-- begin The data --
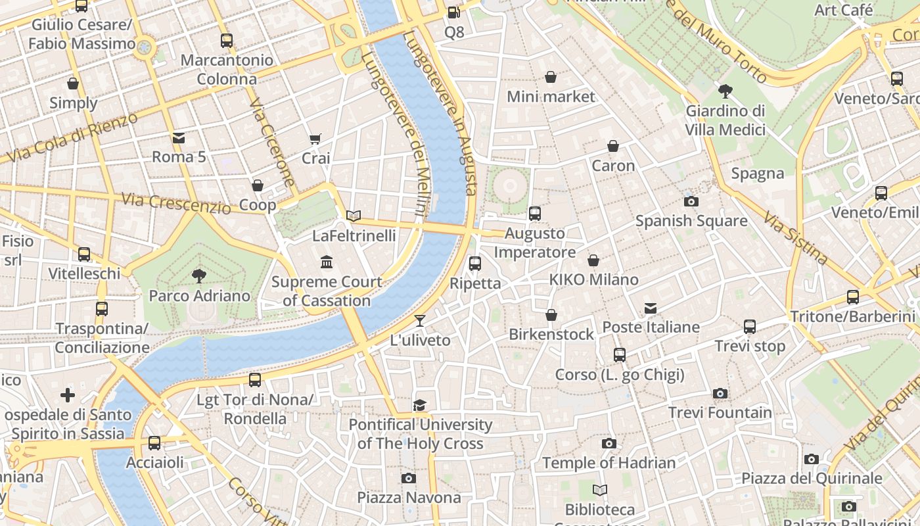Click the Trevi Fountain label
720,413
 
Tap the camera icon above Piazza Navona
409,478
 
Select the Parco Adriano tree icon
198,276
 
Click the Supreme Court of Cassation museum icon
327,262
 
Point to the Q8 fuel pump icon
453,12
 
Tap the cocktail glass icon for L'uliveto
420,321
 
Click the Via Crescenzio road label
175,203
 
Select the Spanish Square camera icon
691,201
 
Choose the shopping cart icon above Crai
315,139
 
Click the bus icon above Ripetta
475,264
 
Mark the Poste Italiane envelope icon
650,308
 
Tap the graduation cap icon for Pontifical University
420,405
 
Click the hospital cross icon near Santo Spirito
67,395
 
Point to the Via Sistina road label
794,237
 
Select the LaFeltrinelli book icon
354,216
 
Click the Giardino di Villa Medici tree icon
725,91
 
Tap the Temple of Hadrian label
609,463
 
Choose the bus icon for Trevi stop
750,327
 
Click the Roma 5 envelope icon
179,137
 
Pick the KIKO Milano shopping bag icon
593,260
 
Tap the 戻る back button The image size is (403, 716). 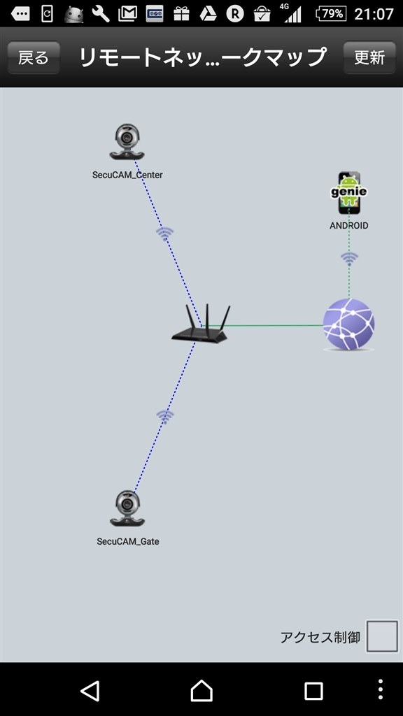pyautogui.click(x=34, y=57)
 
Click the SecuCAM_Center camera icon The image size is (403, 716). pyautogui.click(x=127, y=142)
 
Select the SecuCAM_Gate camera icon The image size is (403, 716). pyautogui.click(x=127, y=509)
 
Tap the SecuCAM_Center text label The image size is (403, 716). pyautogui.click(x=127, y=175)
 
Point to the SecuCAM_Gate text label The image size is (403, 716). pyautogui.click(x=128, y=542)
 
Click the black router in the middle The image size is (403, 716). pyautogui.click(x=199, y=324)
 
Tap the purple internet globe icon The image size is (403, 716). pyautogui.click(x=348, y=324)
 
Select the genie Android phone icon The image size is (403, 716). pyautogui.click(x=349, y=193)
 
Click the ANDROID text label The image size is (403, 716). pyautogui.click(x=349, y=226)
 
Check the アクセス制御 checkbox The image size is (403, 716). pyautogui.click(x=383, y=636)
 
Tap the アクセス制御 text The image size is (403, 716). pyautogui.click(x=320, y=637)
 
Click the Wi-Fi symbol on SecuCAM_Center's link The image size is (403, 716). pyautogui.click(x=164, y=234)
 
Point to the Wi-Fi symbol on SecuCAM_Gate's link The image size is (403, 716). pyautogui.click(x=165, y=417)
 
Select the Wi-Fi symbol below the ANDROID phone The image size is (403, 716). pyautogui.click(x=350, y=259)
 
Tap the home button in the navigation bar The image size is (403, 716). pyautogui.click(x=202, y=690)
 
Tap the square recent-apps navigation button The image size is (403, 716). pyautogui.click(x=313, y=691)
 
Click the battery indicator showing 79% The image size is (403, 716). pyautogui.click(x=331, y=14)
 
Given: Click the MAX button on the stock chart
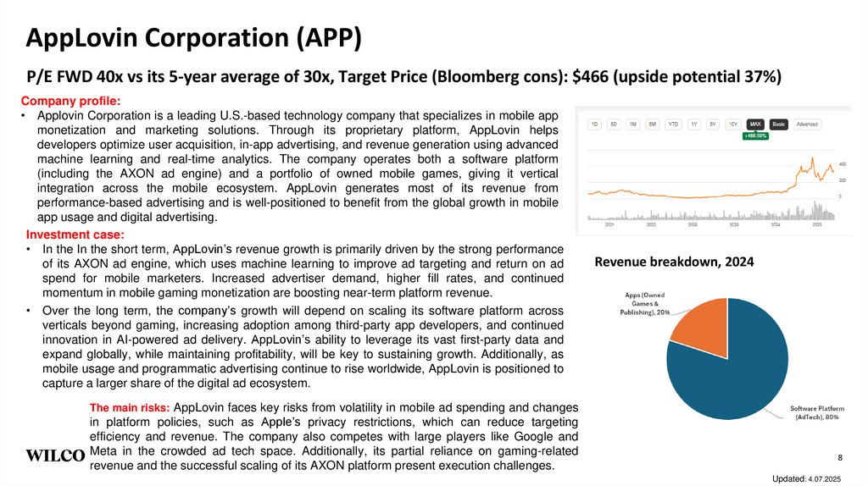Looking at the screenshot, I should pyautogui.click(x=754, y=124).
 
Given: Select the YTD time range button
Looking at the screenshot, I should pyautogui.click(x=673, y=124).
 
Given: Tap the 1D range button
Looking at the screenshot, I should pyautogui.click(x=594, y=124).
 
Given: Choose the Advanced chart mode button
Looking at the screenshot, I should pyautogui.click(x=807, y=124).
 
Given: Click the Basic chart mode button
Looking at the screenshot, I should pyautogui.click(x=778, y=124).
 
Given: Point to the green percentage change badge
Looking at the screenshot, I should pyautogui.click(x=755, y=135).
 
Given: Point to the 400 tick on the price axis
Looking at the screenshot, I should pyautogui.click(x=843, y=163).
-- end The data --
• _What this task involves_
Collect each line of the material above that contains the word "camera".

• _Response to the task_
Tap the camera icon above Piazza Navona
Select the Spanish Square camera icon
Click the SecuCAM_Center camera icon The image size is (403, 716). pyautogui.click(x=127, y=142)
Select the SecuCAM_Gate camera icon The image size is (403, 716). pyautogui.click(x=127, y=509)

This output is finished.